All Belgian bars and restaurants will be forced to close for four weeks, the federal government said on Friday, in order to tackle a surging second wave of the coronavirus, with hospitals close to running out of beds.
The Belgian government also decided to impose a curfew from midnight to 5 a.m for a month.
“This virus is affecting our country in a very hard way,” Belgian Prime Minister Alexander De Croo told a news conference, after a five-hour meeting. “The coming weeks will be very difficult but we must take those measures to avoid the worse.”
The measures will last at least four weeks from Oct. 19, with a review of their impact after two weeks.
The measures also include reducing to just one the number of people Belgians can see at close proximity outside their homes and enforcing work from home for most employees. Selling alcohol will be forbidden after 8 p.m.
Belgium followed the Netherlands, which closed its bars and restaurants on Oct. 13, and France in imposing a nighttime curfew.
The country is now in the highest, fourth level of its emergency scale. De Croo said tonight’s decisions were a step back towards more restrictions, but were necessary.
“I am fully aware that those measures are very, very severe,” he said.

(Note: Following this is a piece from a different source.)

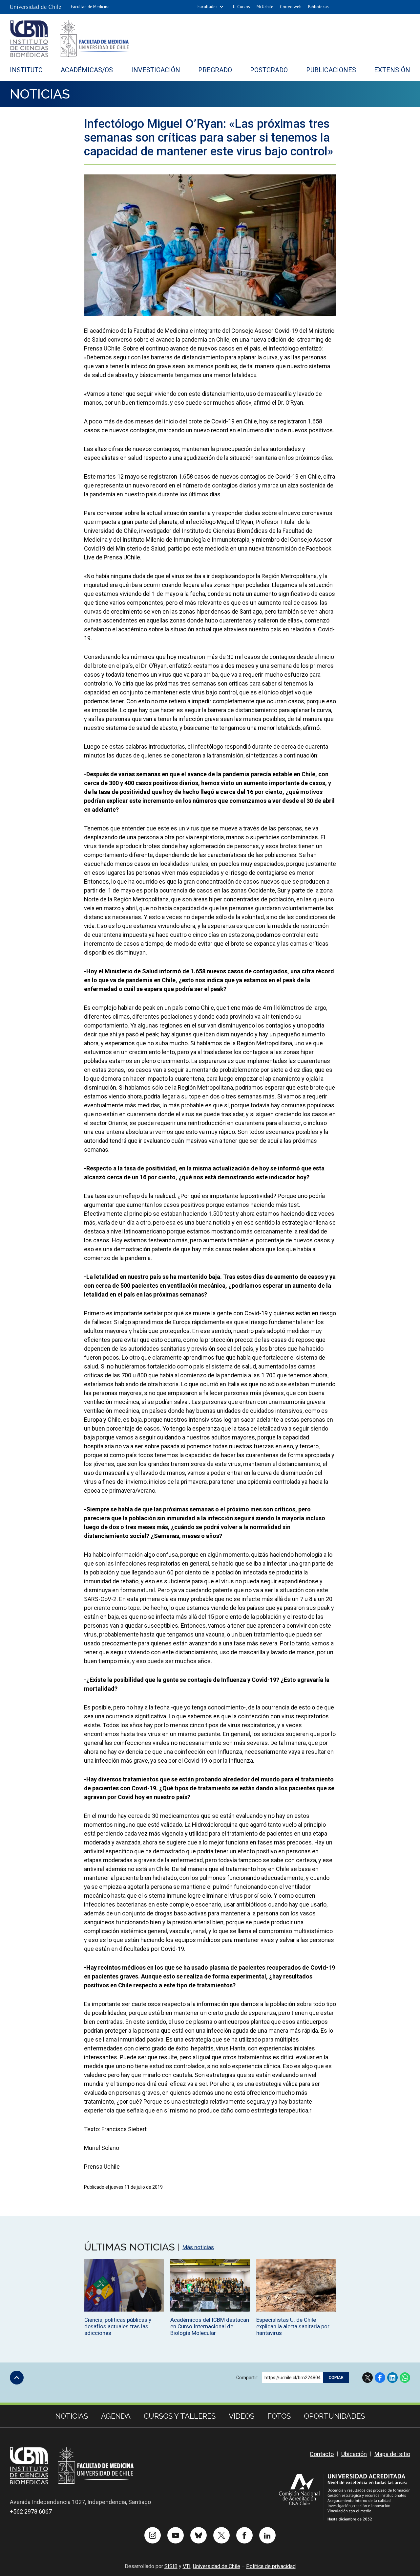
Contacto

Five weeks after reopening, Belgian universities will have to switch mostly to online teaching from Monday, although schools will remain open for now.

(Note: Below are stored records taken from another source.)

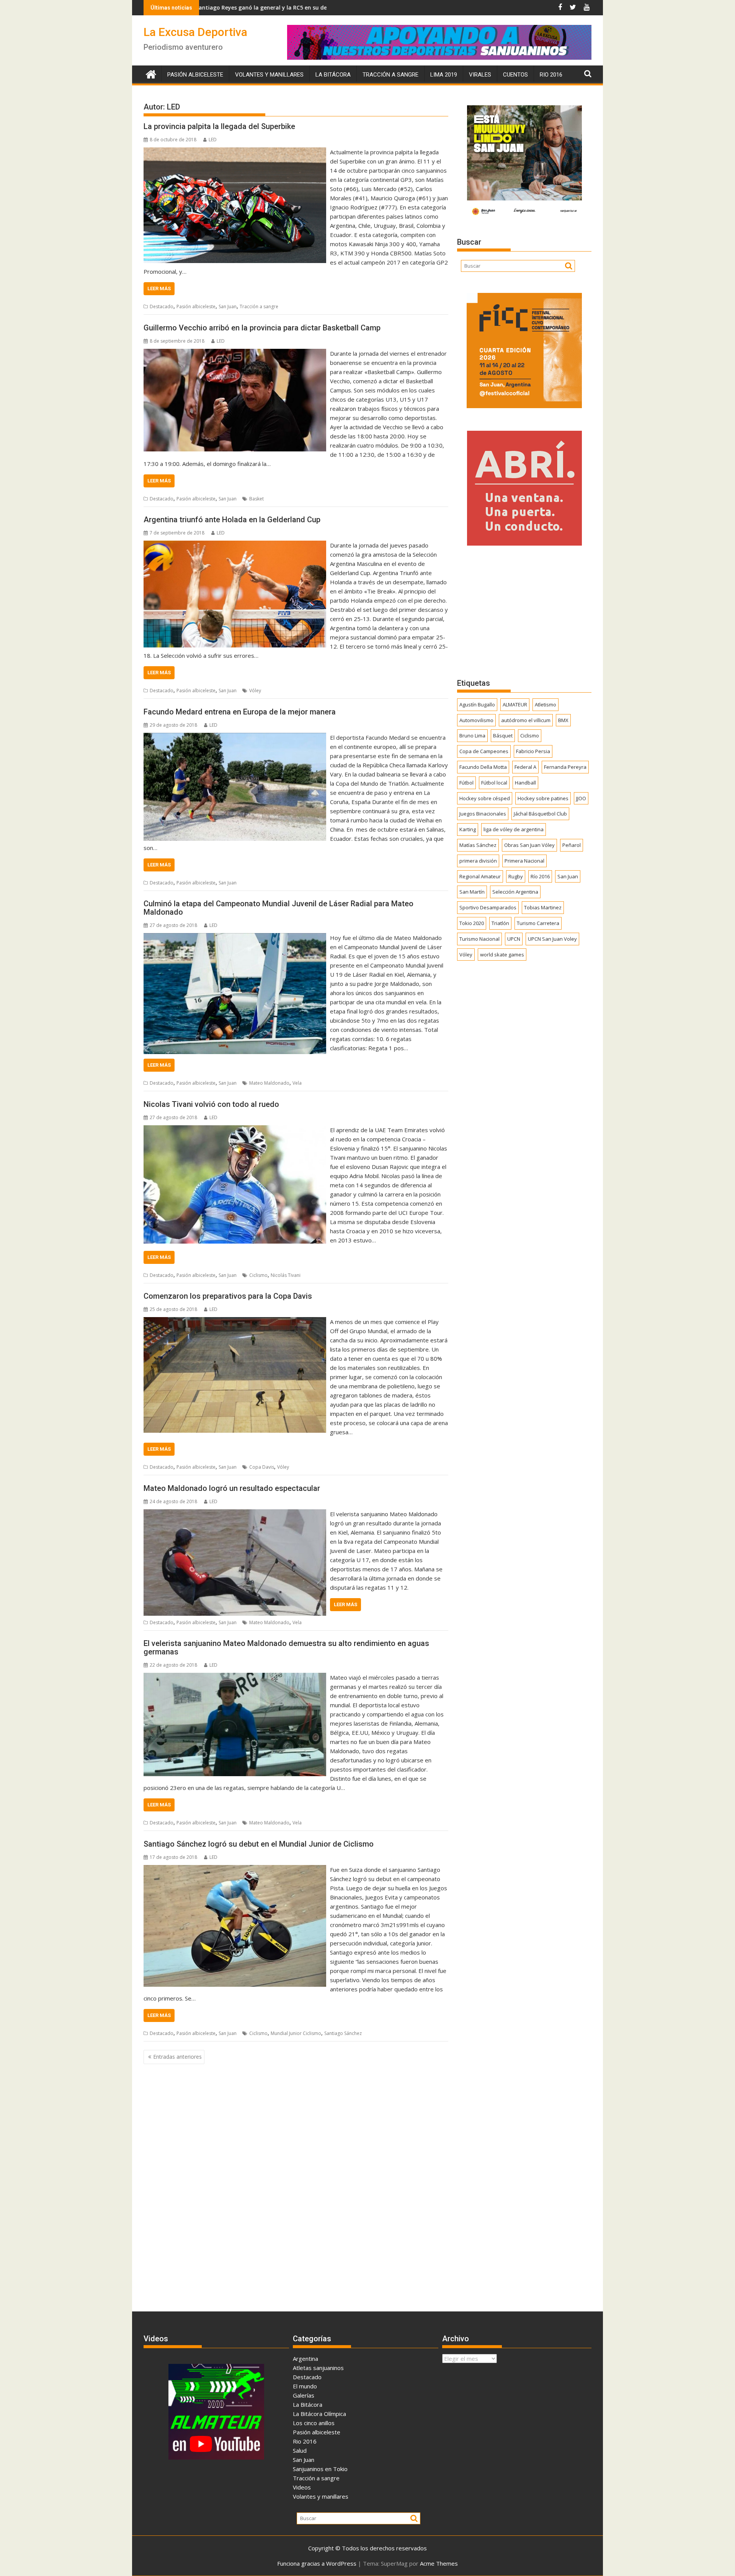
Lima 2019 (443, 74)
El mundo (305, 2386)
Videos (302, 2487)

The nation of 11 million people has Europe’s second highest infection rate per capita after the Czech Republic. New infections are doubling every week, hitting a peak of 8,500 on Monday and probably more than 10,000 on Tuesday.
In Brussels, home to European Union institutions and the headquarters for Western military alliance NATO, 20% of tests turn out positive.
The number of patients in intensive care units (ICUs) has doubled over 11 days to 327 on Thursday.
Belgium’s maximum capacity of 2,000 ICU beds might be fully exhausted by mid-November at the current rate of increasing infections, health authorities have said.
“It is clearly an exponential increase that we are seeing today,” De Croo said.
All Belgian hospitals will have to reserve half of their beds for Covid-19 patients from Oct. 26, meaning non-urgent procedures and care will have to be delayed or cancelled.
COVID-19 has claimed 10,283 lives in Belgium, one of the highest per capita fatality rates in the world.